Scale bars represent 5 μm. See also Figure S5.
CHD4 Regulates MT Dynamics in HeLa cells
(A) Spindle length is reduced upon CHD4 silencing. Left: maximum projections of control and CHD4 siRNA-treated cells stained for α-tubulin (red), pericentrin (green), and DNA (blue). Yellow lines indicate interpolar distance. Right: interpolar distances measured on single-plane confocal images. n ≥ 60 cells from three independent experiments. ∗∗∗p <0.001 (Mann-Whitney test, two-tailed). Error bars represent SD.
(B) CHD4 is required for kinetochore MT stabilization. Left: representative images of cells treated with control or CHD4 siRNA, incubated 10 min on ice, fixed, and stained for α-tubulin (green), ACA (red), and DNA (blue). Right: intensity of kinetochore MTs (n = 60 cells from three experiments). ∗∗∗p <0.001. Error bars represent SEM.

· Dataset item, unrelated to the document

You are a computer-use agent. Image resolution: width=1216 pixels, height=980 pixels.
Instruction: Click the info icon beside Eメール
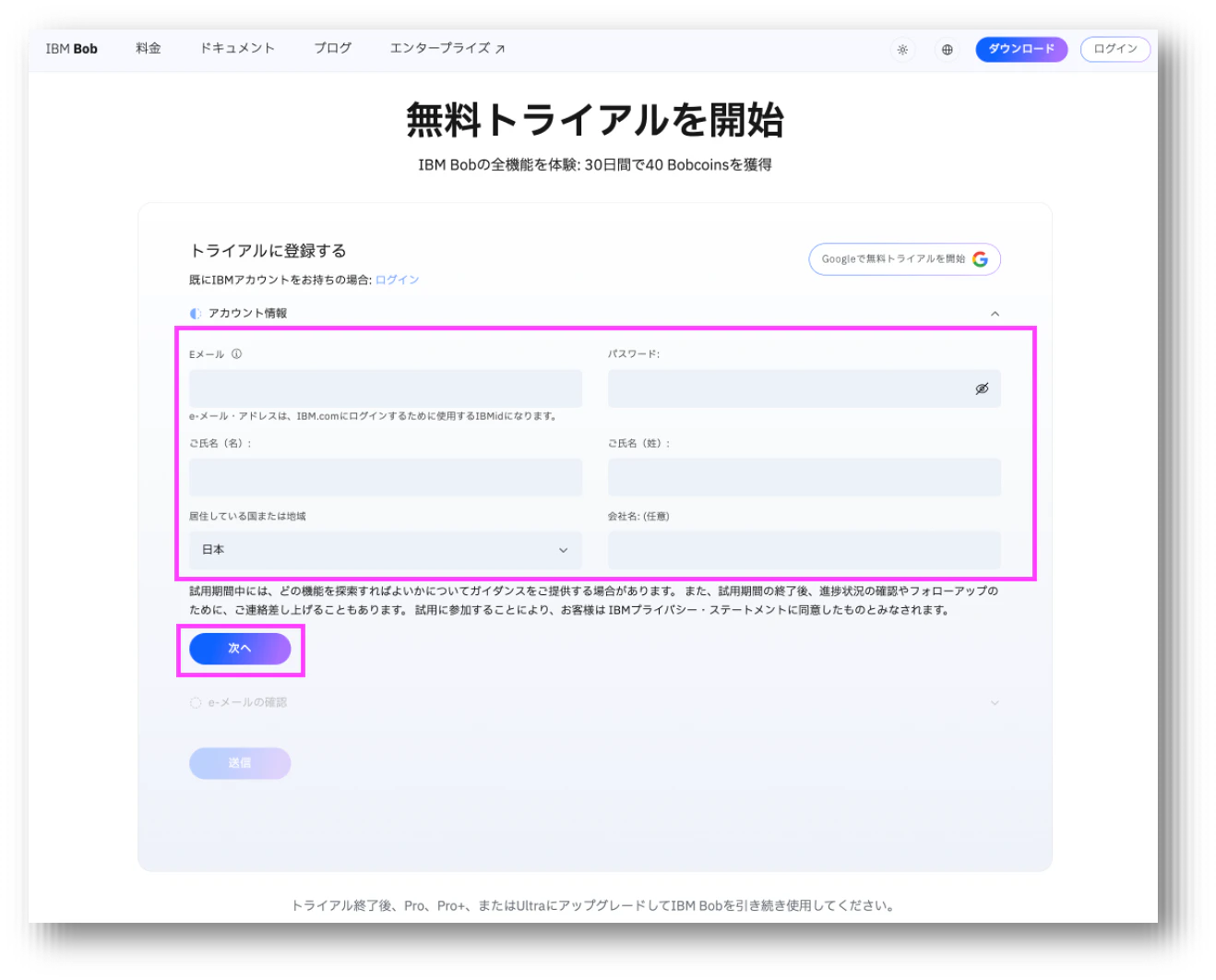point(236,354)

(C) CHD4 is required for MT growth from centrosomes. Top: control and CHD4-depleted cells were incubated 1 hr on ice and then rewarmed at 37°C. At the indicated time points, cells were fixed and stained for α-tubulin (green), ACA (red), and DNA (blue). Bottom: MT intensity was quantified (n ≥ 60 cells for each time point, from three independent experiments). ns: p > 0.05, ∗p <0.05, ∗∗p <0.01. Error bars represent SEM. Scale bars represent 5 μm.
Figure S1, related to Figure 1
(A) CHD4 binds to MTs with moderate affinity. Recombinant CHD4 (0.30 μM, corresponding to the endogenous concentration in egg extracts) was incubated with increasing concentrations of taxol-stabilized MTs as indicated. After centrifugation, the supernatant (s) and pellet (p) were analyzed by Coomassie staining. Bound CHD4 was plotted versus the MT concentration, from two independent experiments. Because small amounts of MTs were depolymerized and recovered in the supernatant, we calculated actual MT concentrations from the tubulin in the pellet. The fitting curve was obtained using the Prism program (GraphPad Software), and the dissociation constant (Kd) was calculated as the concentration of MTs required to sediment half of the CHD4.

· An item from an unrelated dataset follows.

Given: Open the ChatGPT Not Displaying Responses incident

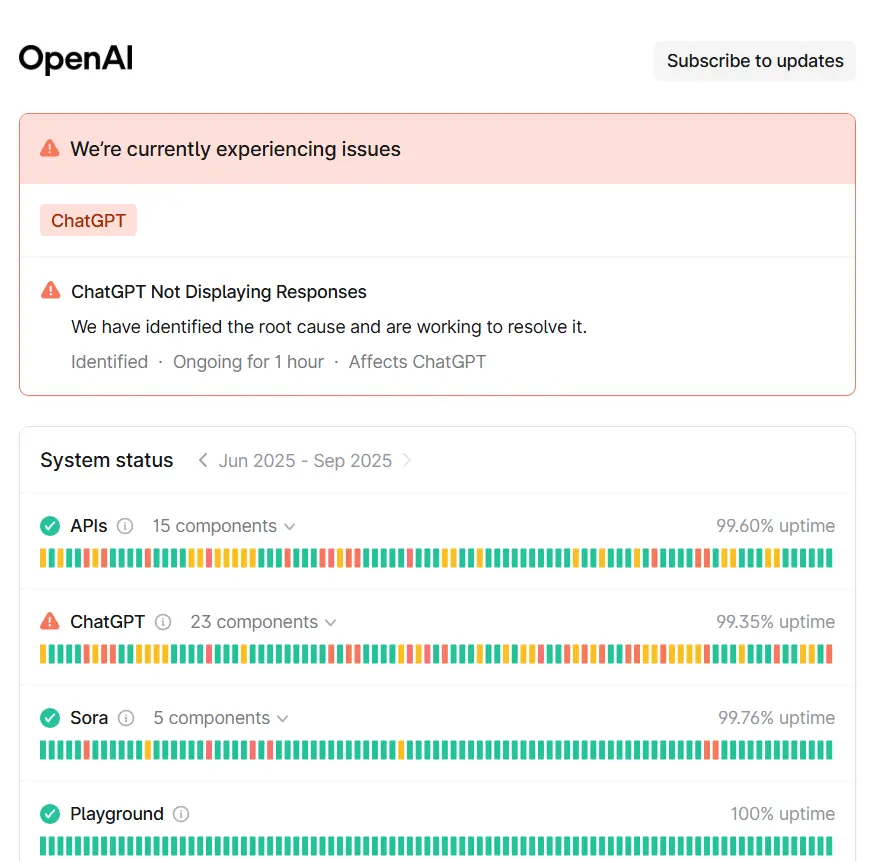Looking at the screenshot, I should coord(219,292).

(B) CHD4 staining on chromatin is specific. Spindles assembled in mock or CHD4- depleted extracts were stained with the CHD4 antibody as in Figure 1C. Note that in CHD4-depleted extracts, MT assembly around chromatin is inhibited (See Figure 2). The antibody stained chromatin in control but not in CHD4-depleted extract, showing antibody specificity.
(C) CHD4 staining on spindles is specific. The CHD4 antibody (1 μg/ml) in a blocking buffer containing 20 mg/ml BSA was supplemented with recombinant CHD4 (5 μg/ml) and incubated at RT for 10 min. The solution was used for staining of spindles assembled in control extracts. Note that the antibody did not stain spindles when blocked by recombinant CHD4, showing its specificity.
(D) The quantity of CHD4 does not change during the cell cycle. CSF extract was cycled into interphase for 90 min and then mitosis for 90min. Each extract (1 μl) was immunoblotted. E) CHD4 dissociates from chromatin in mitosis. CSF extract was supplemented with sperm and cycled to interphase and then mitosis. At indicated time points, chromatin was isolated and immunoblotted for CHD4, ISWI, and RCC1. Coomassie staining shows histones as an indicator of chromatin recovery. As a negative control, extract was incubated without sperm. Quantitation of chromatin-bound CHD4 in interphase and mitosis at 90 min showed that 87 ± 10% of CHD4 dissociates from mitotic chromatin (error, SD from three experiments).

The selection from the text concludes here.